Most of the surge in refugees was due to the 9,000 fleeing into Turkey, including more than 70 who were wounded, U.N. officials said. Jordan and Lebanon each absorbed another 1,000 refugees.
The civil war in Syria has killed more than 36,000 people since an uprising against President Bashar Assad’s regime began in March 2011.
He said the escalation — much more than the average 2,000 to 3,000 Syrians fleeing daily — brings the number of Syrian refugees registered with the agency to more than 408,000.
The new arrivals bring the number of refugees in Turkey to around 120,000.
Turkish media showed video of refugees climbing through the barbed-wire fence separating the two countries. U.N. refugee agency spokesman Adrian Edwards told The Associated Press that the refugees had crossed into the Turkish border province of Sanliurfa.
“These are people fleeing fighting between the (rebel) Free Syrian Army and the government of Syria, including more than 70 wounded and two who are reported to have died,” Edwards said.
A Turkish official said the Syrians were mostly escaping fighting in the town of Harem, in Syria’s northern Idlib province as well as violence in the Syria town of Ras al-Ayn in the northeastern province of al-Hasaka, where the rebels had wrested control from Assad’s forces. The official spoke on condition of anonymity in line with government rules that bar civil servants from speaking to journalists without authorization.
Radhouane Nouicer, the U.N.’s regional humanitarian coordinator for Syria, said the Middle East nation is seeing unrelenting increases in violence, suffering, displacement and losses “and civilian Syrians continue to pay the price.”
He said U.N. officials also worry that in recent weeks Kurds and Palestinians have become increasingly being drawn into the fighting.
Earlier, state-run Anadolu Agency said a group of Syrian soldiers, including two generals and 11 colonels, had fled to Turkey with their families and were taken to a camp that shelters military defectors, including dozens of other generals.
Anadolu Agency video footage showed Syrians jumping over and climbing through the barbed-wire fence that makes up part of the 911-kilometer (566-mile) border, to cross into the Turkish border town of Ceylanpinar.
The United Nations is warning that the number of people inside Syria needing humanitarian aid could rise sharply, from 2.5 million now to 4 million by early next year, if the civil war grinds on at its deadly pace.
John Ging, operations director for the U.N. humanitarian office, said the U.N. is also projecting that a failure to end the fighting will lead to an increase in the number of Syrians fleeing to neighboring countries, from almost 400,000 at present to around 700,000 in early 2013.
Ging spoke in an AP interview ahead of Friday’s Syria Humanitarian Forum in Geneva where between 350 and 400 representatives of governments, international organizations and aid groups heard reports on the sharply deteriorating humanitarian situation in Syria.

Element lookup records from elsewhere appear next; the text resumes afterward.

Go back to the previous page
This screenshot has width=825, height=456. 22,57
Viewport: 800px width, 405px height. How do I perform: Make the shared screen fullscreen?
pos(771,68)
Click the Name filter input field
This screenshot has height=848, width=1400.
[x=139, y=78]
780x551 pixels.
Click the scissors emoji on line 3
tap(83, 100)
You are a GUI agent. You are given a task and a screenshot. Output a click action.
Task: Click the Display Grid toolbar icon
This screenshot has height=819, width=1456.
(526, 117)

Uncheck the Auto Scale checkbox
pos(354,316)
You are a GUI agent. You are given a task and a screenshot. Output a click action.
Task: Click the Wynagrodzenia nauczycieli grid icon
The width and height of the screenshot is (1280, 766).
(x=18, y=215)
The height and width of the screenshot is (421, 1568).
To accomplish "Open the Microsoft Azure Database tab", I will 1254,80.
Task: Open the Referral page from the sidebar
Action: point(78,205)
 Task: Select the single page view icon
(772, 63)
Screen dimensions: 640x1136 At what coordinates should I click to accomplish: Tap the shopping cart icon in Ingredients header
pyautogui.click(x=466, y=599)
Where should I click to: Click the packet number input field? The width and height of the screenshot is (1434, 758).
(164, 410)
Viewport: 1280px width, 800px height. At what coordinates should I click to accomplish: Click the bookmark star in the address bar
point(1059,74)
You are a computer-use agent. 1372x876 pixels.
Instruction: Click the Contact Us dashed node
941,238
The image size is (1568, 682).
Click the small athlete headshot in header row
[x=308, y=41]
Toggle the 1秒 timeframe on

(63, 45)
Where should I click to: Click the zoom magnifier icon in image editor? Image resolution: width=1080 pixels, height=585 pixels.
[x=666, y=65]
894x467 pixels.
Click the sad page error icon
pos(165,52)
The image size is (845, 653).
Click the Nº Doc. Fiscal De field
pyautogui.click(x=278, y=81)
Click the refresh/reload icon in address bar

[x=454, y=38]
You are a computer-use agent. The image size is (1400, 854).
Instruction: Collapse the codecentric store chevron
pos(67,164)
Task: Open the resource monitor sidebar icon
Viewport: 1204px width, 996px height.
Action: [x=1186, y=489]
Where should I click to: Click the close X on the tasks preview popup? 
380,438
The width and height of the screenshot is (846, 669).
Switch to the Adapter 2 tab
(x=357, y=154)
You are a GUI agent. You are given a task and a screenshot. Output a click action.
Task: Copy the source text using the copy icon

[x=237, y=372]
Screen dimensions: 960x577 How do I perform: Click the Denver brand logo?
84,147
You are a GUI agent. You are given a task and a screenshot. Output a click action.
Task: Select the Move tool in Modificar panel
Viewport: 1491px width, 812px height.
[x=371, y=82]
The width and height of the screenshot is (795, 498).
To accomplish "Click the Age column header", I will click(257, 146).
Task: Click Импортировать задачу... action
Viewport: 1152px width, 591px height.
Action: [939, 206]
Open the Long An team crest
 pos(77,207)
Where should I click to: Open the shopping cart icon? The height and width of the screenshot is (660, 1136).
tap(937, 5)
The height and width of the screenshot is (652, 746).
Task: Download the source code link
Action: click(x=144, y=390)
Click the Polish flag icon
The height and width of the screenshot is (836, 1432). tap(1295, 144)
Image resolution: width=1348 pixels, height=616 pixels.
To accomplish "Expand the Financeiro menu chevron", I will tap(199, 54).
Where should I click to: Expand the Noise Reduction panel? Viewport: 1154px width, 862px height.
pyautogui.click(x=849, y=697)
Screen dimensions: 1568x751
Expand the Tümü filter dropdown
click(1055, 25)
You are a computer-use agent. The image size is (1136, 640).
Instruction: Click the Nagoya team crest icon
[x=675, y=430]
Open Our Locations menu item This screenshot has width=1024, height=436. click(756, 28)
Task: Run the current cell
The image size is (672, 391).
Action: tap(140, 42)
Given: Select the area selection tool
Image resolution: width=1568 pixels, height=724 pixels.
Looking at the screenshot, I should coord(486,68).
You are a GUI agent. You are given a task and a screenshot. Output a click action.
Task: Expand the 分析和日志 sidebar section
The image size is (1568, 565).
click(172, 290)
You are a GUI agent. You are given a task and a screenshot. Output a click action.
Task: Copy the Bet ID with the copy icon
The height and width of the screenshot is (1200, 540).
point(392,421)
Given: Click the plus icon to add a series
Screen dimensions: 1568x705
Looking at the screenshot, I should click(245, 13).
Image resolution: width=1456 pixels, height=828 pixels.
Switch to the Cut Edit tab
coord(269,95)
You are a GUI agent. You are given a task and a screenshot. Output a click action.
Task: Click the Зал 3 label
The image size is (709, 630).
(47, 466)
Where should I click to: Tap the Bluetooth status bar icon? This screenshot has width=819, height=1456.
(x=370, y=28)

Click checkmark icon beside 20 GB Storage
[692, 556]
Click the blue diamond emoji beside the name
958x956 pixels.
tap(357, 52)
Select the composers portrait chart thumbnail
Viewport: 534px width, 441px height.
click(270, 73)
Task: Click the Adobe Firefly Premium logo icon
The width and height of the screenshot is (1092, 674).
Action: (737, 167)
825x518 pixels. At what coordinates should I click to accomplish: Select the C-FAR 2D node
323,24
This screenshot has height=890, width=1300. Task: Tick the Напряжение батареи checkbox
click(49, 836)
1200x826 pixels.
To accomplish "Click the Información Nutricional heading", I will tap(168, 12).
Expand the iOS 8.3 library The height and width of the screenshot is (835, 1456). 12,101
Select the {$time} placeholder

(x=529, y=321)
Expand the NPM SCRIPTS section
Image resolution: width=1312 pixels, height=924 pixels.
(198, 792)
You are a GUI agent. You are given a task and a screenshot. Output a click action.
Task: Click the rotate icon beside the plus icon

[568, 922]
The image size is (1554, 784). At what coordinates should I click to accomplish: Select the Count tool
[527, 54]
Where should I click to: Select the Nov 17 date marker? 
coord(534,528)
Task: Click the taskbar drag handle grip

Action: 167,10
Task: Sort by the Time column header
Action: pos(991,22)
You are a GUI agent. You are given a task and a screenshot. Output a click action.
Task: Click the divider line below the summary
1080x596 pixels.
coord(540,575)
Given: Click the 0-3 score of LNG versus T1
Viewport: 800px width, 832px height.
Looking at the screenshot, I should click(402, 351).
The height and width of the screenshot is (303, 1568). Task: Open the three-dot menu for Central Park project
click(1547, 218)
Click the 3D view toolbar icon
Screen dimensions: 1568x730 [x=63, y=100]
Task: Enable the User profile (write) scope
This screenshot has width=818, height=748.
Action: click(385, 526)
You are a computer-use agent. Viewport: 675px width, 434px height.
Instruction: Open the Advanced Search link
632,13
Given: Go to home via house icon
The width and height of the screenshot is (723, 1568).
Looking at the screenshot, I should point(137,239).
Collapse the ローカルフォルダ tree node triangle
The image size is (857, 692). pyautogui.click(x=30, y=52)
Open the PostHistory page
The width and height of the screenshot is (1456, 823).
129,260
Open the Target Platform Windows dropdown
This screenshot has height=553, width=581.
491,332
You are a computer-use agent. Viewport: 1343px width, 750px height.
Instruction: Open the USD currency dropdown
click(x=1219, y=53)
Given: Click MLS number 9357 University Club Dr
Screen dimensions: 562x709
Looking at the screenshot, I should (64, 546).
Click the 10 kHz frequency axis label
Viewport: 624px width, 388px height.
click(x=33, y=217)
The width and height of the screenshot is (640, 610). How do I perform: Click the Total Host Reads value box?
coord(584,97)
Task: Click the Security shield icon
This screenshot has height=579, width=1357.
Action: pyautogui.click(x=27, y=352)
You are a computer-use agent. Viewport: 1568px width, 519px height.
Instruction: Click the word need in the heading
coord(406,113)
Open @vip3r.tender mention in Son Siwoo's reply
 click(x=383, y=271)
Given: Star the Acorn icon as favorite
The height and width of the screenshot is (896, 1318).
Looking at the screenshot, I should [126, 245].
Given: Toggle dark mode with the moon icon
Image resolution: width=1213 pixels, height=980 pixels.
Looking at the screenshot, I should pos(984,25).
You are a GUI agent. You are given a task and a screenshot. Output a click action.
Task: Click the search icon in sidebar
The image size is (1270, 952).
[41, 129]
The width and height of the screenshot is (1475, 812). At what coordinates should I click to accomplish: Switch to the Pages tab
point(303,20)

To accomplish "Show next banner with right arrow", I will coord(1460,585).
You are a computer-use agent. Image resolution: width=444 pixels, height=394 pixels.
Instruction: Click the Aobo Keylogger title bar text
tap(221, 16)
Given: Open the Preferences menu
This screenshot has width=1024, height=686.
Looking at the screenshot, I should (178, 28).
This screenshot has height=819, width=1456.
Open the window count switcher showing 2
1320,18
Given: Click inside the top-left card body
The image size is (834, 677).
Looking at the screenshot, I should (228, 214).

“People need to be aware of just how desperate the situation is inside Syria for the people there, how unbearable it is, and how they are suffering and falling into ever deeper despair and humanitarian need,” Ging said. “It’s just getting a lot worse very rapidly for the ordinary people.”
Ceylanpinar’s mayor, Ismail Aslan, told the AP by telephone that the Syrian rebels on Friday took control of a security building, a day after the rebels also took over the border crossing between Ceylanpinar and Ras al-Ayn. The regime forces shelled rebel positions on Friday morning but the fighting had subsided by early afternoon, he said.
Schools in Ceylanpinar were closed for a second day on Friday and residents were told not to leave homes.
Rumors that Syrian regime forces would launch air raids on Ras al-Ayn had precipitated the refugee influx, said another official in Ceylanpinar, who also spoke on condition of anonymity.
The refugees were being taken to nearby refugee camps or were staying with Turkish relatives, he said.